• [Activity]
Would you please copy only the lines from the line that contains "You are a computer-use agent." to the end of the data below, exactly, leaving every picture out?

--- Material for this exercise ---

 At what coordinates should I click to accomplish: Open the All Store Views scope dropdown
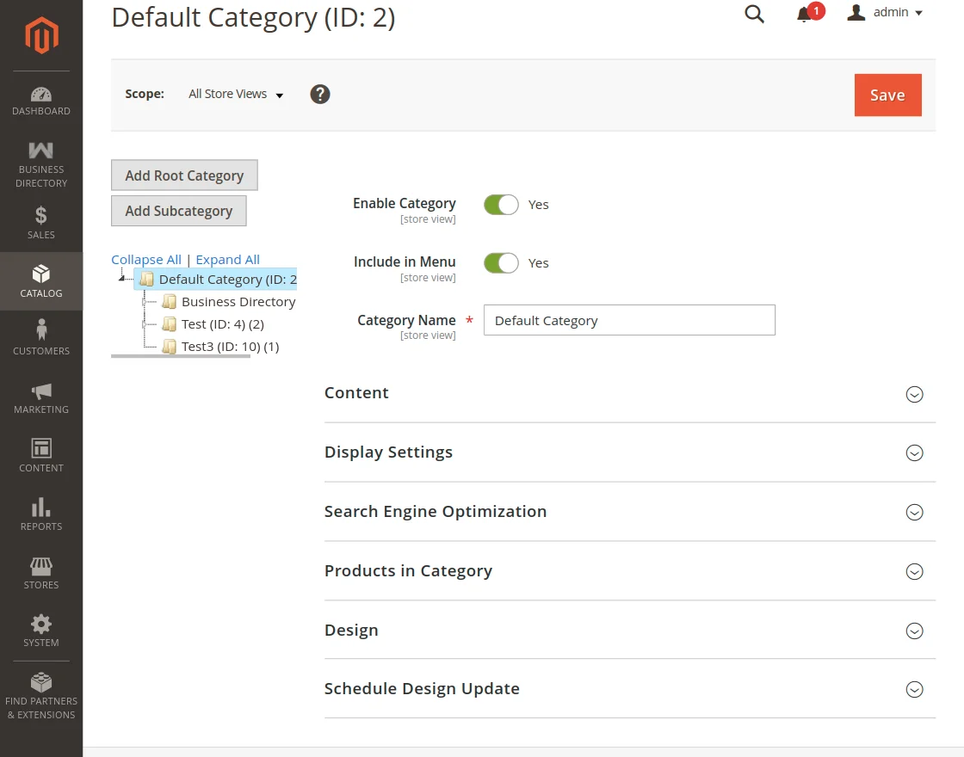235,94
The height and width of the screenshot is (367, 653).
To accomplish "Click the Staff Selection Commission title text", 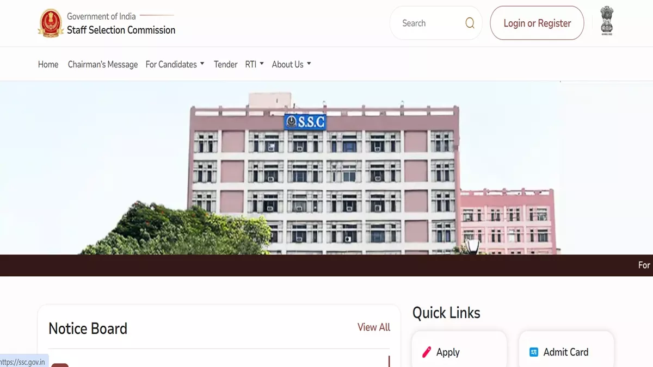I will coord(121,30).
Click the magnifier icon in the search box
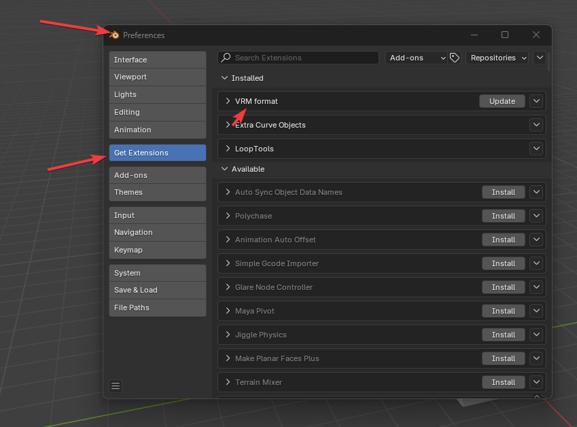 227,58
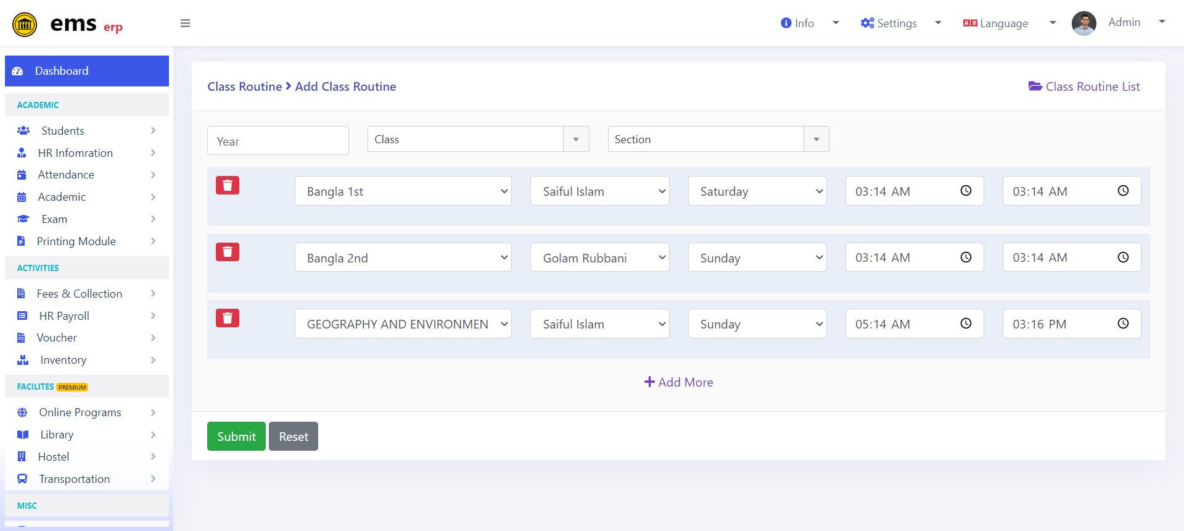This screenshot has height=531, width=1184.
Task: Open the Settings menu
Action: pos(901,23)
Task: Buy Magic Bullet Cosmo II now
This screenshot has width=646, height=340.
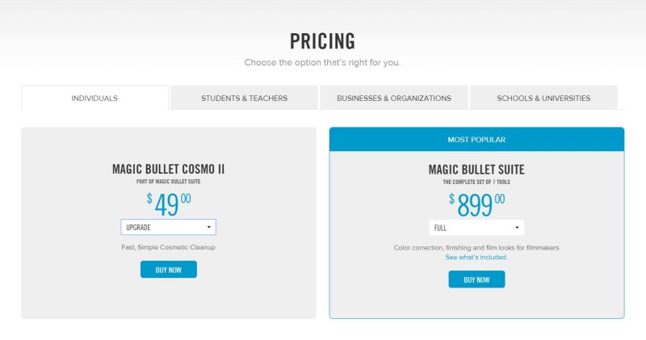Action: [x=169, y=270]
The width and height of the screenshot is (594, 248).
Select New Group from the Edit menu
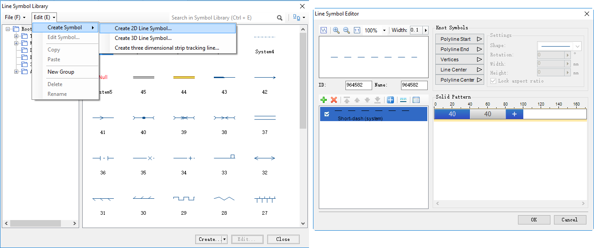[x=61, y=72]
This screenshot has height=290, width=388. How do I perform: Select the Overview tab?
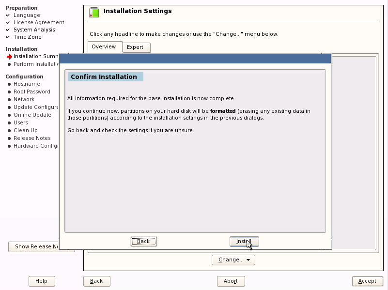click(104, 47)

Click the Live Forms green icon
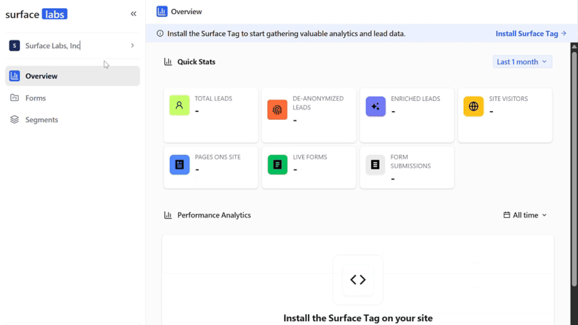pos(277,165)
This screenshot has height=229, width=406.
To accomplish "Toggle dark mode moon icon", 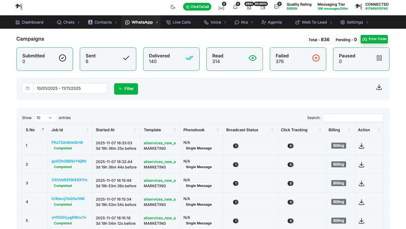I will coord(173,7).
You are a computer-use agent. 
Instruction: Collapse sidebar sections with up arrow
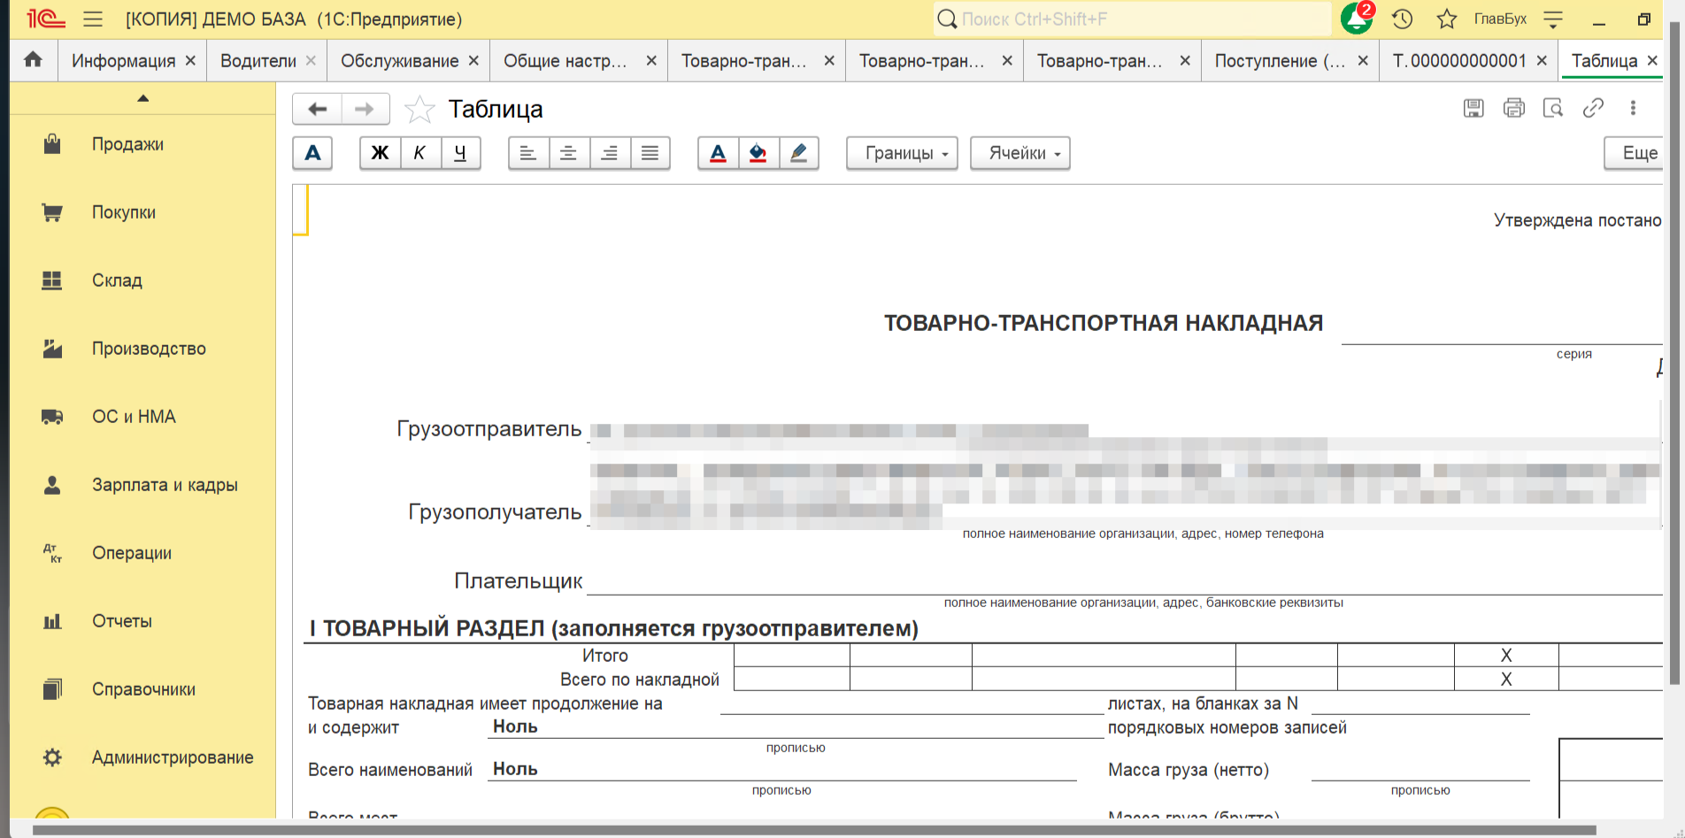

---

• [Output of the exercise]
You are a computer-use agent. 
Instruction: Collapse sidebar sections with up arrow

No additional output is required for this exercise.